Troubleshooting why Nextflow is not capturing an Out of Memory (OOM) error (exit status 137) in a piped command within a process

Hi Everyone …

Issue with Capturing Exit Status in a Piped Command for Memory-Intensive Process
Environment:
Nextflow version: 24.10.0
Executor: local (running on an EC2 machine)
Docker: Enabled (process.container = ‘fragment_env:latest’)
Configuration:
I have the following main.nf script with nextflow.enable.dsl=2:
groovy

process fragmentfilter {

    cpus { 4 * task.attempt }
    memory { 16.GB * task.attempt }
    errorStrategy { task.exitStatus in 137..141 ? 'retry' : 'terminate' }
    maxRetries 3
    debug true

    publishDir "${params.pubdir}/fragment"

    input:
    file fragBed
    file targetBed

    output:
    path "filtered_file.bed"

    script:
    """
    echo "Shell options: \$SHELLOPTS"

    sort -k1,1V -k2,2n ${fragBed} | intersectBed -sorted -wa -a stdin -b ${targetBed} -f 0.5 | \\
    awk -F"\t" -v MQ=30 '(\$2 >= 6) && (\$5 >= MQ)' | cut -f 1,2,3,6 > filtered_file.bed
    """
}

workflow {
    fragmentfilter(file(params.fragBed), file(params.targetBed))
}

And here is my nextflow.config:



params {
    pubdir = "placeholder for absolute path to results"
    fragBed = "placeholder for absolute path to frag file"
    targetBed = "placeholder for absolute path to bedfile file"
}

docker {
    enabled = true
}

process.shell = ['/bin/bash', '-euo', 'pipefail']
process.container = 'fragment_env:latest'

Problem Description
In the fragmentfilter process, I have a command chain involving sort, intersectBed, awk, and cut. When I run this pipeline, it fails due to an out-of-memory (OOM) error in the first command, sort. Through debugging, I found that sort alone requires around 30 GB of memory to handle the input file (${fragBed}). The issue is that Nextflow doesn’t seem to capture the exit status 137 from the OOM failure within the piped command. As a result, the errorStrategy retry mechanism does not trigger, and Nextflow doesn’t retry the process with increased memory.
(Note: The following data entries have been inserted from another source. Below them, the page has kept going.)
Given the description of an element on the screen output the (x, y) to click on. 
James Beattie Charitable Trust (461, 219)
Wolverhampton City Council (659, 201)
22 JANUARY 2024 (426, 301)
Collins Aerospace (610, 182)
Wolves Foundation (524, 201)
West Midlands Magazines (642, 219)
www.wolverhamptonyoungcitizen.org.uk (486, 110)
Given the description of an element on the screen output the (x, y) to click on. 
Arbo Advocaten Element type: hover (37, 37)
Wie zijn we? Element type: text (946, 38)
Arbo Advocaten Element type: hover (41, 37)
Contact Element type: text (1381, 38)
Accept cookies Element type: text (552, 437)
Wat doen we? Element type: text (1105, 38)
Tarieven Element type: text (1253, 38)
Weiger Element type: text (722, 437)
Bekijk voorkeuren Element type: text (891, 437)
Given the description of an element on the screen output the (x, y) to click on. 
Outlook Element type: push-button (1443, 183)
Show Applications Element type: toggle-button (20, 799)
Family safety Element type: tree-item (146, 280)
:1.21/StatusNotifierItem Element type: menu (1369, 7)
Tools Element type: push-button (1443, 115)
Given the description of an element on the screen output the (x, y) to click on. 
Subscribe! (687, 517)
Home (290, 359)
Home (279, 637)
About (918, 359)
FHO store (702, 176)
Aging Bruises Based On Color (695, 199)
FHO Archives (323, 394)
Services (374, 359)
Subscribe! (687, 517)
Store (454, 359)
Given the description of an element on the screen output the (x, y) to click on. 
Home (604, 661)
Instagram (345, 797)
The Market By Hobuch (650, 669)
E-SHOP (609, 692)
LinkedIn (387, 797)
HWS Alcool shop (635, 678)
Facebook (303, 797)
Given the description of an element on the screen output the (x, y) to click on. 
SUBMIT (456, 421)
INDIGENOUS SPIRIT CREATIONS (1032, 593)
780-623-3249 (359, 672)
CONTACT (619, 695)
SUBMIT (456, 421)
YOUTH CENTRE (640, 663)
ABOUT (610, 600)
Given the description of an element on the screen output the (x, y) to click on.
According to previous help in the community, I added process.shell = ['/bin/bash', '-euo', 'pipefail'] in nextflow.config to ensure that Nextflow captures the first failed command’s exit status in a pipeline. Despite this setting, Nextflow doesn’t appear to recognize the 137 exit code, and the process does not automatically retry with increased memory.
Observations and Debugging

When I run the sort command separately, it fails with exit code 137 (confirming an OOM error).
However, within the pipeline, the failure exit code is not properly captured.
I have set the retry strategy as follows to handle OOM errors:
I have set the retry strategy as follows to handle OOM errors:
errorStrategy { task.exitStatus in 137…141 ? ‘retry’ : ‘terminate’ }
My expectation is that, with pipefail enabled, Nextflow should detect the 137 exit status and automatically retry the process with double the memory (as defined in the memory directive).

Question: Why does the pipeline not capture the 137 exit status within the piped command sequence, and what adjustments should I make to ensure that Nextflow retries the process with increased memory upon an OOM error?
Thank you in advance for any guidance!:innocent:

Hi, I spent a few hours today trying to solve the same issue. I managed to do it, but it’s a bit of a hack (I hope bentsherman or pditommaso won’t mind).

Create a file, e.g., fix_pipefail.sh, with the following code:

awk 'NR==1 {print} NR==2 {printf "%s || exit 137", $0} NR>2 {print}' $PWD/.command.sh > $PWD/.command.sh.tmp
mv $PWD/.command.sh.tmp $PWD/.command.sh

Add a label to the processes that involve piping:

label "pipe"

Then, in nextflow.config, add the following:

withLabel : pipe {
       	beforeScript = "sh ${params.home}/fix_pipefail.sh"
    }

(where params.home holds the path to your scripts).

You can also refer to the Nextflow documentation: Nextflow Docs - beforeScript.

Explanation

This hack appends || exit 137 to the pipeline commands. If any of the pipes fail, they will return an error code 137, simulating an OOM (Out of Memory) kill.

1 Like

Thank you, @xsvato01 , for this workaround. I’ve been struggling with this for so many days. I will give it a try.

You said you added this modification:

But that do not only ensure that if a pipeline member fails you get the error. It also ensures that any unbound variable or any other error stops the script. So chances are that you are not getting to the problematic code because it fails before. Why don’t you try enabling only the option that you are interested in?
process.shell = ['/bin/bash', '-o', 'pipefail']

Alternatively, make sure you are testing your entire script with these settings to make sure the script gets to the command that causes the OoM.